● Exercise description: List every injury mentioned in the basketball article below, along with the player each one affected.

● Selected excerpt:
begin

Unfair as that may be to someone who began his career averaging at least 18 points and 9 rebounds per game for eight consecutive seasons, Brand hasn't given anyone much else to go on this year. Not with the career-low 11.5 points and 6.5 rebounds he's tallied through the season's first month.
Struggling to grasp his role in new coach Eddie Jordan's Princeton-style offense while recovering from almost three seasons lost to Achilles and shoulder injuries, Brand quickly found himself benched late in games.
"My role [I thought] was to score in the low post, rebound, block shots and bring toughness," Brand said. "But after the first game I didn't play in the fourth quarter, I didn't know what my role was.
"It was a little difficult because you don't really have a rapport with the coaches. But [coach Jordan and I] talked about my energy level and how it's a process with the injury. It takes time to shake off the rust, but I just wanted a chance."
And a chance is what Brand has after a partially-torn MCL sidelined emerging second-year forward Marreese Speights until early next year, quickly ending speculation that Brand would move to Philly's slower second unit.
"I'm 30 years old now," Brand said. "And I see what's going on now. I see the big picture. You could say, 'Okay, I'm not playing the fourth quarter but I've got my big contract -- pass the doughnuts. And when the fans bring signs that say you stink, you can go home and eat more doughnuts.
"But that's just not in me. It's pride; I want to play. I want to get to every loose ball and prove I need to be out there."
He'll also need to prove that he can operate effectively in Jordan's free-flowing system.
"He has to run a little bit more at both ends," said a scout. "He'll have to play at a little quicker pace and move without the ball differently than he has over the course of his career. That means back cuts, moving on the perimeter to free guys up, and being a bit more of a playmaker. He's been a very good high-post player and I think he's been a quality pro long enough that he'll figure out how to be consistent for Philadelphia."
In the three games since Speights was sidelined, Brand had shown signs of an increasing comfort level, averaging 19.7 points, 10.3 rebounds and 3.7 blocks. Leaving Tuesday night's loss to the Wizards with a sore left hamstring may delay the process, but Brand's recent play has made Jordan feel more confident about leaving the 6-foot-9, 254-pounder on the floor late in games.
"It just takes good games," Brand said. "It's obvious; if I'm dominating out there I'm going to play. And this is an opportunity to show I deserve to play."
Whether that will translate into an opportunity for the Sixers to reverse a season that has seen them beat only one team with a winning record, and win only three of their last 11 overall, will be a function of Jordan's ability to focus his team on both ends of the floor. With each step Brand takes away from his identity as a bad contract, Jordan's, and the Sixers', job will become easier.
Dirk Nowitzki's MVP credentials. After the Mavericks flamed out so badly the last time Nowitzki won the league's top individual honor (losing in the first round of the 2007 playoffs after winning 67 games during the regular season), associating the now-11-year veteran with the award has been taboo. But in leading the Mavs to a 10-4 start while averaging 27 points, 9 rebounds and blocking 1.6 shots per game (a career-best thus far), Nowitzki has forced himself into the conversation again with Kobe, LeBron, D-Wade and friends.

end

● Supplied material:
begin

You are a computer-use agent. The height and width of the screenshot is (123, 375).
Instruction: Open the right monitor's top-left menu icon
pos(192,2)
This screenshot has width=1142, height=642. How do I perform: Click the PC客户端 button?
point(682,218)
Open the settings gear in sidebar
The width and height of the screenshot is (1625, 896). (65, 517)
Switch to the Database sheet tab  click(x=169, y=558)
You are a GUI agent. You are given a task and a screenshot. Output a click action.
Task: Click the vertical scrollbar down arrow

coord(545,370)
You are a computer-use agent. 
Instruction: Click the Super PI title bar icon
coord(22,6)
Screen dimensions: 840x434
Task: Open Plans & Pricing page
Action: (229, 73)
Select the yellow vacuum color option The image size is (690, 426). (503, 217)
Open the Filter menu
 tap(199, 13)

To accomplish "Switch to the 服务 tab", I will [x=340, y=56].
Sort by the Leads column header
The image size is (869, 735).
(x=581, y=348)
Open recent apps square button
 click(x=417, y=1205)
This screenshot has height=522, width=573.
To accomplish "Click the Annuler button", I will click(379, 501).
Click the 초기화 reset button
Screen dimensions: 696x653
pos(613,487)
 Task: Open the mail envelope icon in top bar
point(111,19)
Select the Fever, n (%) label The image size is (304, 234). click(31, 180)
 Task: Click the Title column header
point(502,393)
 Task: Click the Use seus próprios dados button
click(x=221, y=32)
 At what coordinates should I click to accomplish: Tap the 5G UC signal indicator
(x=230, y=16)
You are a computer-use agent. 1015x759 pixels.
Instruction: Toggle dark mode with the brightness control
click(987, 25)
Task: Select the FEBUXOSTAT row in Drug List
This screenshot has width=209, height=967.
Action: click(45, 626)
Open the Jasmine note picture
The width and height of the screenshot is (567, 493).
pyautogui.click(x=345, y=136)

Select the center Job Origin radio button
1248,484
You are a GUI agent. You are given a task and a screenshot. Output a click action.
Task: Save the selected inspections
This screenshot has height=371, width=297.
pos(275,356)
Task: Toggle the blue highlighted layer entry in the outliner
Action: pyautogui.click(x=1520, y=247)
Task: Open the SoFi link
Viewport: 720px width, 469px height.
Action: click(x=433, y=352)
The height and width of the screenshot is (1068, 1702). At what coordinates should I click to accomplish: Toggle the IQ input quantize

end

● Answer to this exercise:
- Achilles injury: Brand
- Shoulder injury: Brand
- Partially-torn MCL: Marreese Speights
- Sore left hamstring: Brand